### DATA FOR PROCESSING
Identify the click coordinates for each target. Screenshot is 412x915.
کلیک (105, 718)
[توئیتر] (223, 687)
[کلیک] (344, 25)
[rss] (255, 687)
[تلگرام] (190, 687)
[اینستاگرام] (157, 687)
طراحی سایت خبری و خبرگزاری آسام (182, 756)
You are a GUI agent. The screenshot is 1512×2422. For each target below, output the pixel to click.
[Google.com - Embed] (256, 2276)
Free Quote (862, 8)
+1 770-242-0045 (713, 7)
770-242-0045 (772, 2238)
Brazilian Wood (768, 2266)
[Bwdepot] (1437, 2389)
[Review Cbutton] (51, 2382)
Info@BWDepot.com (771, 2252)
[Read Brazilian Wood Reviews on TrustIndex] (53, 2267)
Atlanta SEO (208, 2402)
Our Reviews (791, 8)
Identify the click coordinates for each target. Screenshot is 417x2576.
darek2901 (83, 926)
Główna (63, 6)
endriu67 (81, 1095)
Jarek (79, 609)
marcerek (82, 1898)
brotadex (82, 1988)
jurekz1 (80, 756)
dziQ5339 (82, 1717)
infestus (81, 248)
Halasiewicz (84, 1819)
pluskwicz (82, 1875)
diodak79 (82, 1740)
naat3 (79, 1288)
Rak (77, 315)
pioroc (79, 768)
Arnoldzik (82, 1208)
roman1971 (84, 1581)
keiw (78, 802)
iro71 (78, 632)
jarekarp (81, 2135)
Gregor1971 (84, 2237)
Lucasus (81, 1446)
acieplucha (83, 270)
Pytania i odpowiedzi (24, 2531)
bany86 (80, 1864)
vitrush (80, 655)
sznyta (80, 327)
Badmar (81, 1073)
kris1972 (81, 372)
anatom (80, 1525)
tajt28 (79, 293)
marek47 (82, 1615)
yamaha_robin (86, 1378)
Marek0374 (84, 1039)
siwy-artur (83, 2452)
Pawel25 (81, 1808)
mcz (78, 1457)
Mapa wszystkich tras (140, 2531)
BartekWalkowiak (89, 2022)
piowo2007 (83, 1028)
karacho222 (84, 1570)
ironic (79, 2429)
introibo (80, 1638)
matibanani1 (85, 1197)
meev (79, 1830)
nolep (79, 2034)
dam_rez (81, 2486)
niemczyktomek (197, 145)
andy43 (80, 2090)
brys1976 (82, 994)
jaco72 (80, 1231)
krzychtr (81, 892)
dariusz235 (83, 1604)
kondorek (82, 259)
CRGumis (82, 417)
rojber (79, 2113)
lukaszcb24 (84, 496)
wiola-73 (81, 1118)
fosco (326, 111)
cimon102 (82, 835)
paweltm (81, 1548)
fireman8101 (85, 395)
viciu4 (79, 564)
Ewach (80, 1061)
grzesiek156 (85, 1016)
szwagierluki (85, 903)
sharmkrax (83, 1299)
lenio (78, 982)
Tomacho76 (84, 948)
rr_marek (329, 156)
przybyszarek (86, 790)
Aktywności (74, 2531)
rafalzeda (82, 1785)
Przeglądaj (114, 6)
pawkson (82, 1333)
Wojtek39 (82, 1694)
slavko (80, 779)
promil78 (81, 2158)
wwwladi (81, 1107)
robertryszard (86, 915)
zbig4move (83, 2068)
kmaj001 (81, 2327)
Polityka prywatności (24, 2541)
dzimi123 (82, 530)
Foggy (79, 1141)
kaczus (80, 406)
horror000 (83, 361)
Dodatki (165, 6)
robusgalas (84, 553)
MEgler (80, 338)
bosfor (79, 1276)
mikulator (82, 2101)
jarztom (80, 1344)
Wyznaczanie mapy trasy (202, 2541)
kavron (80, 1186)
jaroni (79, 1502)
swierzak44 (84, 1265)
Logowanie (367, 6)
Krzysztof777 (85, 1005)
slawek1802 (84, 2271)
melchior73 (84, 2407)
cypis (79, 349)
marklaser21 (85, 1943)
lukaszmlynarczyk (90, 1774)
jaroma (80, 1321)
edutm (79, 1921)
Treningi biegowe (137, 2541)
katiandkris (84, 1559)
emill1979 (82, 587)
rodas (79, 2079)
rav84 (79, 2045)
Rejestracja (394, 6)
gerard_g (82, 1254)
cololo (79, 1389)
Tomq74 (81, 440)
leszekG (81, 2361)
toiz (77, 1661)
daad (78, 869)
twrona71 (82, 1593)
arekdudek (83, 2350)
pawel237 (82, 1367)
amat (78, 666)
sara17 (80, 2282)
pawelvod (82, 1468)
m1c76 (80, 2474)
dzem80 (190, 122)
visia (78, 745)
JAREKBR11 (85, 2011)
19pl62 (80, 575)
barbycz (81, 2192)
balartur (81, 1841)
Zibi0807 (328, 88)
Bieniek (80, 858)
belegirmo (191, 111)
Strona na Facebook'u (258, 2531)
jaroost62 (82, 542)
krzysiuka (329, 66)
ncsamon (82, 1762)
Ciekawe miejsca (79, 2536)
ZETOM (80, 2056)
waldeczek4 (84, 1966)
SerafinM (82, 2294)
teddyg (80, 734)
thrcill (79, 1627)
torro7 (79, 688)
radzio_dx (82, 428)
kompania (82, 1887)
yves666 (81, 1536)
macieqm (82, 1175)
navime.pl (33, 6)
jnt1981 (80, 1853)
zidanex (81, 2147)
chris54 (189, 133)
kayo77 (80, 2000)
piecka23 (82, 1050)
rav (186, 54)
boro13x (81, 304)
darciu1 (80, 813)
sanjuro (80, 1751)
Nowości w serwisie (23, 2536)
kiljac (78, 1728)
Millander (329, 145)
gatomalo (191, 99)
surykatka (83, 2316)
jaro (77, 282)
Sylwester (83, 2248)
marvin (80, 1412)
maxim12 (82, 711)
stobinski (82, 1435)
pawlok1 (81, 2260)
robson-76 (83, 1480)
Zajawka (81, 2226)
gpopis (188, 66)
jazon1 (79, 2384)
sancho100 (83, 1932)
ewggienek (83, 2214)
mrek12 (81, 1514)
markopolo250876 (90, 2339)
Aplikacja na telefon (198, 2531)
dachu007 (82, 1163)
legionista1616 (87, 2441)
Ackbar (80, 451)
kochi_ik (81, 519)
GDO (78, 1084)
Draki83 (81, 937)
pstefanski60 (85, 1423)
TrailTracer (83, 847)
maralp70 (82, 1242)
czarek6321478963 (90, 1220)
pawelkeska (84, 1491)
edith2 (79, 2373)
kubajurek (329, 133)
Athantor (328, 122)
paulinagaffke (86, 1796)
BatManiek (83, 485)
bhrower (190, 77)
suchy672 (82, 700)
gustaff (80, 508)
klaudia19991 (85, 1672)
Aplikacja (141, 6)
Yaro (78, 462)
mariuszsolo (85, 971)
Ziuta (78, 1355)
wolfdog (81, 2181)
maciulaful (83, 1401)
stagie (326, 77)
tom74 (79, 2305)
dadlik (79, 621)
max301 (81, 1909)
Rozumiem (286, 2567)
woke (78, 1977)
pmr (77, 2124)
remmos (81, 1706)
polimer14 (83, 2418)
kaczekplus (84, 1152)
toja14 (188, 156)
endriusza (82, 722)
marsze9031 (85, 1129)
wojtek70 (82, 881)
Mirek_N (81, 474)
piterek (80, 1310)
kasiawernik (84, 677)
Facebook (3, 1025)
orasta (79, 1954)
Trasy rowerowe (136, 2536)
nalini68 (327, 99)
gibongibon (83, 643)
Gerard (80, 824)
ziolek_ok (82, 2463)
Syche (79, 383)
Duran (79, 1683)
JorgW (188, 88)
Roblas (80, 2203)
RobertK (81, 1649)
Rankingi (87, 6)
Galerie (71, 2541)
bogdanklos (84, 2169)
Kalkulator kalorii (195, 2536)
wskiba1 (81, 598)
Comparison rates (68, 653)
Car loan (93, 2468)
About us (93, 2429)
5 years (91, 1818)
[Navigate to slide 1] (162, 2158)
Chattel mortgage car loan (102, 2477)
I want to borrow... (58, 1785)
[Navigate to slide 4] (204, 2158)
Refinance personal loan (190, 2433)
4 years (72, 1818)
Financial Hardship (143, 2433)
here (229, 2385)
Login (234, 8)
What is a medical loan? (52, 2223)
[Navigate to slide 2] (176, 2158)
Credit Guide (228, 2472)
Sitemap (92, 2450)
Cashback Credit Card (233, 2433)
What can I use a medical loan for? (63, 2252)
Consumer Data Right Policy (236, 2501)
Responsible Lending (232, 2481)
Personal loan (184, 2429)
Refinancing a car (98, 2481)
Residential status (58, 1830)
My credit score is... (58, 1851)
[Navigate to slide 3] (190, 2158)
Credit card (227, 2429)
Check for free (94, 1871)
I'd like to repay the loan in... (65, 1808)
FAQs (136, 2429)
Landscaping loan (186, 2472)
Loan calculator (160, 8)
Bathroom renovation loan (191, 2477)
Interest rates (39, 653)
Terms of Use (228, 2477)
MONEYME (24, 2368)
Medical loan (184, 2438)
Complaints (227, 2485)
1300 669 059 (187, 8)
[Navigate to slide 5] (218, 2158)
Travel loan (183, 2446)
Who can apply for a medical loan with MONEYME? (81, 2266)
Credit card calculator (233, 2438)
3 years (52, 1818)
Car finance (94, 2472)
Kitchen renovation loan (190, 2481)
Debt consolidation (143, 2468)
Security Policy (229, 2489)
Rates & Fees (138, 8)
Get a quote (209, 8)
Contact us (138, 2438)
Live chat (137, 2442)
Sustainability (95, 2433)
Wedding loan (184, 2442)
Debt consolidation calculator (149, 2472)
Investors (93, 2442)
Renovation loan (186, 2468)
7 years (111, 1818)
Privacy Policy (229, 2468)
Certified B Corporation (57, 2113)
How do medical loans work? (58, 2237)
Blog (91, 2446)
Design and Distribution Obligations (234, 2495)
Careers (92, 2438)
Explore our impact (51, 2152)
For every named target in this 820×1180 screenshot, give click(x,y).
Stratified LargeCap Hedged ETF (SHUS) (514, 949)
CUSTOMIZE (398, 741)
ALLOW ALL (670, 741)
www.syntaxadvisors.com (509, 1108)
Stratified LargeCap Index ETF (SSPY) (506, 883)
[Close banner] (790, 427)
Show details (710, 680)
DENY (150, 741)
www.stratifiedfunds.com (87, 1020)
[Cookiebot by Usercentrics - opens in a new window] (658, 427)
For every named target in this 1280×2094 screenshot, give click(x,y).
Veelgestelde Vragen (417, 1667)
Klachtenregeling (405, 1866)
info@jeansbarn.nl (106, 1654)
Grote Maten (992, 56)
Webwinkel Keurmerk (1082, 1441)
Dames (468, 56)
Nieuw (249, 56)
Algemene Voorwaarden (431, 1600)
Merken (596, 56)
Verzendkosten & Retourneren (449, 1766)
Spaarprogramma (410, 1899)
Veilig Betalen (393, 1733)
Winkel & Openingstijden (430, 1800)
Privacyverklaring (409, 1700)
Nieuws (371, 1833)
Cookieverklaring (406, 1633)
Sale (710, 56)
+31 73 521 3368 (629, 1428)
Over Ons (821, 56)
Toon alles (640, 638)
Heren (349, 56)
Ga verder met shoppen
######
■ PROBLEM
Exactly one number is wanted in reply: the count of lines above that hold the string "Wood".

■ REPLY TO THE TASK
2